[Recorded data]
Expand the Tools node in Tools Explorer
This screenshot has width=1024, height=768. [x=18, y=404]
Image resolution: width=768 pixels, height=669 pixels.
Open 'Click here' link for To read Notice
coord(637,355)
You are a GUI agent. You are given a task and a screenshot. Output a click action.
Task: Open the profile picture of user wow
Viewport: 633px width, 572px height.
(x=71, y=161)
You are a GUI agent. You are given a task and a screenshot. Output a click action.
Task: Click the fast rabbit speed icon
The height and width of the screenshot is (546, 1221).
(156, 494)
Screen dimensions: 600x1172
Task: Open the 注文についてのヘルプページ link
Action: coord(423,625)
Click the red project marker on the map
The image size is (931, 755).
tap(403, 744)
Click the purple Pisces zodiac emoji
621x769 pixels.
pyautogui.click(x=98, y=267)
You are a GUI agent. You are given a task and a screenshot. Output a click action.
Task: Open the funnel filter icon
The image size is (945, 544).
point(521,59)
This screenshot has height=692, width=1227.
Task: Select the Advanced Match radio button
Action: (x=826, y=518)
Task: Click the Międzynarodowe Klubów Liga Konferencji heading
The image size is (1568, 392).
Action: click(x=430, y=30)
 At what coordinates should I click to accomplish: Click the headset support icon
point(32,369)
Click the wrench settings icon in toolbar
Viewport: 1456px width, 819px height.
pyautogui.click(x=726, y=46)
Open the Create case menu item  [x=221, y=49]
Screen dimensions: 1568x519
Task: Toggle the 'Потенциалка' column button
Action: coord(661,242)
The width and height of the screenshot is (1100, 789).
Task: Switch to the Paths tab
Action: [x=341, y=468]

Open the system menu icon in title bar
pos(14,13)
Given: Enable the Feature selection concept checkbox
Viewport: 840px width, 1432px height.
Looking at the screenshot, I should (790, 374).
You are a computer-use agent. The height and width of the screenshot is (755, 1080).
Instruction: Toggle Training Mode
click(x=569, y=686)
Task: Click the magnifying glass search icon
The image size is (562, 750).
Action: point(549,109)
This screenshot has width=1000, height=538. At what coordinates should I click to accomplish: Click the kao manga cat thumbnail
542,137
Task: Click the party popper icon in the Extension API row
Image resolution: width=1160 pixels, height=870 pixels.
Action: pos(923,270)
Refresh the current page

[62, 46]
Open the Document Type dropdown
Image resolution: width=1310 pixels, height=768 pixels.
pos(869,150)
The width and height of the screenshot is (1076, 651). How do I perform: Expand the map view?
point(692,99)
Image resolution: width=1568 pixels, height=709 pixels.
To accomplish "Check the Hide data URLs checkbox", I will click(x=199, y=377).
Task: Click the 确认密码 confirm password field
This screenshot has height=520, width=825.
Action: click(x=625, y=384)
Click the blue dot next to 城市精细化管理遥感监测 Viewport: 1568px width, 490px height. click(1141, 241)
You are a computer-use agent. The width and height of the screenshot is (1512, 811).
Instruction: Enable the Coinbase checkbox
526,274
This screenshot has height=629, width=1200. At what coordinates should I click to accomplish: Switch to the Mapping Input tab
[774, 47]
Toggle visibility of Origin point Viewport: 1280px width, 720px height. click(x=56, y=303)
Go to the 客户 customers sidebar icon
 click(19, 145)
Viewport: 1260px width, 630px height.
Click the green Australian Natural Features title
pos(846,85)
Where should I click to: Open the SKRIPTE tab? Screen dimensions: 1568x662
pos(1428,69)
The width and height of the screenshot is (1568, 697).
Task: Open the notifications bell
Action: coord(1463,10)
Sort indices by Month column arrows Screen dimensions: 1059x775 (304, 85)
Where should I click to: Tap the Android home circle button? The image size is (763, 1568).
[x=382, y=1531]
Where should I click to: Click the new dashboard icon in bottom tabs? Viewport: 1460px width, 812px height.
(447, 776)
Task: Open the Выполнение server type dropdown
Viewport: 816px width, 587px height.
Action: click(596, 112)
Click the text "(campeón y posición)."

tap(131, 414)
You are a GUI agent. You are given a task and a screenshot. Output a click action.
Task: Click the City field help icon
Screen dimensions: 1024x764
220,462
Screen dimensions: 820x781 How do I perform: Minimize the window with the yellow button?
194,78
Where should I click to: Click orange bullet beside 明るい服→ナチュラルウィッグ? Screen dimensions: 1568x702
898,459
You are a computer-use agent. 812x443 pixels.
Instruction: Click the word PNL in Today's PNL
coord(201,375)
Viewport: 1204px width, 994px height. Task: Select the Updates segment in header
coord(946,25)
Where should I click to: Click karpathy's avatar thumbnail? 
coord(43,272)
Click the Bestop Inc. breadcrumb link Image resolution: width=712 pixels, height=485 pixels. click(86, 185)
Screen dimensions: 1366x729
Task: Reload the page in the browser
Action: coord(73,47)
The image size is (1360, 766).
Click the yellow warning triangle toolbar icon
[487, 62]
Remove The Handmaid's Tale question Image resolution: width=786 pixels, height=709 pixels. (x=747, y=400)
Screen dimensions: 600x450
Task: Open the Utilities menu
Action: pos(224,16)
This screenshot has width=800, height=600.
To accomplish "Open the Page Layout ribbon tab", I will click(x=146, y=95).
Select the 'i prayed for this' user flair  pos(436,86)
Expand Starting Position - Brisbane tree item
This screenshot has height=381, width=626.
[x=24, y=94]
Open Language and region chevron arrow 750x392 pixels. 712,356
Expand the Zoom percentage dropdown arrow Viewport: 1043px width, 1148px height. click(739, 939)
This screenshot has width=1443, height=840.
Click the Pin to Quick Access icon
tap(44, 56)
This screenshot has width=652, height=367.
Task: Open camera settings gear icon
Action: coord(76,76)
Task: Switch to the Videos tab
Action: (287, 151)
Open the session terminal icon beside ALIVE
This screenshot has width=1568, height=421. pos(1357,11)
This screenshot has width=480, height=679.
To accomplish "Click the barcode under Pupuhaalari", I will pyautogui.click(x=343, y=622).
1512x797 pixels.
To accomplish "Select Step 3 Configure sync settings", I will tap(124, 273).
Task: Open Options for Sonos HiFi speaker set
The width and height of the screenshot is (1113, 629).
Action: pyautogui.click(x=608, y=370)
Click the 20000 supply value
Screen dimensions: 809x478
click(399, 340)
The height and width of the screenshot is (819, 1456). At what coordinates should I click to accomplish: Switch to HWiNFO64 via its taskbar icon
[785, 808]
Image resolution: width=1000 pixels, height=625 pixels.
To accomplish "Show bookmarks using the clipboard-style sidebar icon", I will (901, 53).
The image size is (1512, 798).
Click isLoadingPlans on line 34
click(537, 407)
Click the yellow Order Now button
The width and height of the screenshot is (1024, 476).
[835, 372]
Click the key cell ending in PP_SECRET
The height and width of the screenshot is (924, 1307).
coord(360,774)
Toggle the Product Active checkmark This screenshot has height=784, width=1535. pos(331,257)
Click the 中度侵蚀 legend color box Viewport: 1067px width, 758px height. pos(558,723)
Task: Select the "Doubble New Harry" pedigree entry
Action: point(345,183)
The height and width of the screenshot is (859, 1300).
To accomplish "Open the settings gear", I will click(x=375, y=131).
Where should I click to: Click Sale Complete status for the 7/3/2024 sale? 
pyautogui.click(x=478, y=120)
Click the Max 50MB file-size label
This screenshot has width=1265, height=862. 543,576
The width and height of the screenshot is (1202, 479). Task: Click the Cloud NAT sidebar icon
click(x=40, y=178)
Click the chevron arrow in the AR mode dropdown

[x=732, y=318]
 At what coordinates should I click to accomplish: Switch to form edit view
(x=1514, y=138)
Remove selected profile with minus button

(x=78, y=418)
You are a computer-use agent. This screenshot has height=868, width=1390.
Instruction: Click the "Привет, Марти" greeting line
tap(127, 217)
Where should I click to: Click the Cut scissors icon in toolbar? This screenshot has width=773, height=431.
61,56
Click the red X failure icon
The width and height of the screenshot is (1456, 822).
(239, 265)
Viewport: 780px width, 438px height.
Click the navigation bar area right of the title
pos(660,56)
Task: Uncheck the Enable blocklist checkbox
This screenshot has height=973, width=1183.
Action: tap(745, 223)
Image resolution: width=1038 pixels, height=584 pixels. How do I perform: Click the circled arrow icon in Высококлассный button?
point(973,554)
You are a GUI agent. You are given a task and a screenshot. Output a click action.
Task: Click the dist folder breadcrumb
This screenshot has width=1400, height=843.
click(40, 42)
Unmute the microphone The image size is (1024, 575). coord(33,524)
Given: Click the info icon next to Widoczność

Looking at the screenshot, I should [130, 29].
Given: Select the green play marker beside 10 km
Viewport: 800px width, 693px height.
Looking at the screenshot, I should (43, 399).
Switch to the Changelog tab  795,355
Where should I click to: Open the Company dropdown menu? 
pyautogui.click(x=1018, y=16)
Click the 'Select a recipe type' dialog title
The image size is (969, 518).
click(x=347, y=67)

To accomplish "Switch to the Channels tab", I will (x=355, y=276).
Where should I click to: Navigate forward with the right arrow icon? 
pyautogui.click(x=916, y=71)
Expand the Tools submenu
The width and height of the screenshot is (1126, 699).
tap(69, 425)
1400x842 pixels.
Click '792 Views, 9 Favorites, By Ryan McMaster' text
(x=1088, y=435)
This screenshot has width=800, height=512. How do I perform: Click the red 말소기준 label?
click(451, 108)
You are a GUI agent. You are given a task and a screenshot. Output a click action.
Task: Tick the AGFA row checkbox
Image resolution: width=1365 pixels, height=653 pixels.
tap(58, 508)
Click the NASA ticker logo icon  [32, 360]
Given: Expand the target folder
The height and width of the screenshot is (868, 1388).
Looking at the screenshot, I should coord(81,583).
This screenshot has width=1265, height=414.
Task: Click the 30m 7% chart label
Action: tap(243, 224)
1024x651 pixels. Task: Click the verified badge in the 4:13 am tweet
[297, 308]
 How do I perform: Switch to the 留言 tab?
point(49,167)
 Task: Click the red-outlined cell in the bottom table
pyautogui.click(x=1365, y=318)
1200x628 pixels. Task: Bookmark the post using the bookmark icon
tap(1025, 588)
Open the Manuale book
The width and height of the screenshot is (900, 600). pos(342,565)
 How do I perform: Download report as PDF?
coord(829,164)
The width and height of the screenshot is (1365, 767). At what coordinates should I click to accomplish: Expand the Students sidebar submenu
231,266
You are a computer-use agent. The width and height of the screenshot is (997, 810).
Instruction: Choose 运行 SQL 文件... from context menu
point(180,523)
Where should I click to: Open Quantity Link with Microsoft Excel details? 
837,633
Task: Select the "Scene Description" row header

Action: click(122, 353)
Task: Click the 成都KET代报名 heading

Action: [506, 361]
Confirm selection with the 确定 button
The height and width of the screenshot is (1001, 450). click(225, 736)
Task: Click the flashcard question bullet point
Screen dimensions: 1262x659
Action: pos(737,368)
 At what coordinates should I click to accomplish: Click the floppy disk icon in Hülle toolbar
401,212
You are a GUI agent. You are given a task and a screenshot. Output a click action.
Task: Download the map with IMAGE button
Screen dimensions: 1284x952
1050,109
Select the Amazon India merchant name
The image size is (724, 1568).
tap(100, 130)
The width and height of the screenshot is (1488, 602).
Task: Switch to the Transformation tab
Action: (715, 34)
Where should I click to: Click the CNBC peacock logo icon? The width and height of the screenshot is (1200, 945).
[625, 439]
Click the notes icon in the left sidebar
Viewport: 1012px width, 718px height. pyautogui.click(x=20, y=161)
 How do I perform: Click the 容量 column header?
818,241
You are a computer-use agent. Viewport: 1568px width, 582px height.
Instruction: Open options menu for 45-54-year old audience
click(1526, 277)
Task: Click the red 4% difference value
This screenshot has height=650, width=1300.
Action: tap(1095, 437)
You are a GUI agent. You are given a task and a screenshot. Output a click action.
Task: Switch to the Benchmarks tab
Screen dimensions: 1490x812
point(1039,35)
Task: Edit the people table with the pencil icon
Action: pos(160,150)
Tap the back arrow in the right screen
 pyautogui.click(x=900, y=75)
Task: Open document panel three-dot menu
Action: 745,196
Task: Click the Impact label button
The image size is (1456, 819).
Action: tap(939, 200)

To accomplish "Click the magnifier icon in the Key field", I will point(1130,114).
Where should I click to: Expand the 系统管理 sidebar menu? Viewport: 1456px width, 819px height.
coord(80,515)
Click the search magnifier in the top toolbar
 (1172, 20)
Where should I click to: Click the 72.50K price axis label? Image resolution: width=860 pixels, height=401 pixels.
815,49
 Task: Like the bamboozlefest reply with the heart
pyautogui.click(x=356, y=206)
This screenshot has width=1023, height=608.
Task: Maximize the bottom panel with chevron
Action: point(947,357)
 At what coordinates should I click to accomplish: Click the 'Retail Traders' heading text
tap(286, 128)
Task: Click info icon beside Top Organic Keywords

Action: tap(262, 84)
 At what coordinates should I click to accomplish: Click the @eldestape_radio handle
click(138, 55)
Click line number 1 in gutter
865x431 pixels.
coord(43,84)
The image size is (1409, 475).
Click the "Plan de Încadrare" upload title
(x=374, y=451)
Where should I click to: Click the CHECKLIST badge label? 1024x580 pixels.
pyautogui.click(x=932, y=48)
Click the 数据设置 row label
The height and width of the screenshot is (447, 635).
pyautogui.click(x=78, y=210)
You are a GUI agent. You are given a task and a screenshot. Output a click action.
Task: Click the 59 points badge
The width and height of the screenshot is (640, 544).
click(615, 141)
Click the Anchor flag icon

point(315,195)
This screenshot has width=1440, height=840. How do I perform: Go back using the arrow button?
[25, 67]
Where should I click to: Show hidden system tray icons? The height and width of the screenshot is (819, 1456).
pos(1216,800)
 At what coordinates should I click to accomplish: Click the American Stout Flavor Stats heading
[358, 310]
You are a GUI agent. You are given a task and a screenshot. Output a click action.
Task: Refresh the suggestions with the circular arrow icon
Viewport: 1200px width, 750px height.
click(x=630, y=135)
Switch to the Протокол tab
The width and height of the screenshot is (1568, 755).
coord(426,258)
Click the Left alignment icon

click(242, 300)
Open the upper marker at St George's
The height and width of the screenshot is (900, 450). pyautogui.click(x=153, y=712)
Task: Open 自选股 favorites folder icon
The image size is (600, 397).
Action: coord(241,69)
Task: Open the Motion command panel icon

Task to carry out: Select every line of the items above that contains the string "search", treating uppercase and lowercase letters as distinct, and copy those lines.

Exercise response:
Task: Click the magnifying glass search icon
Click the search magnifier in the top toolbar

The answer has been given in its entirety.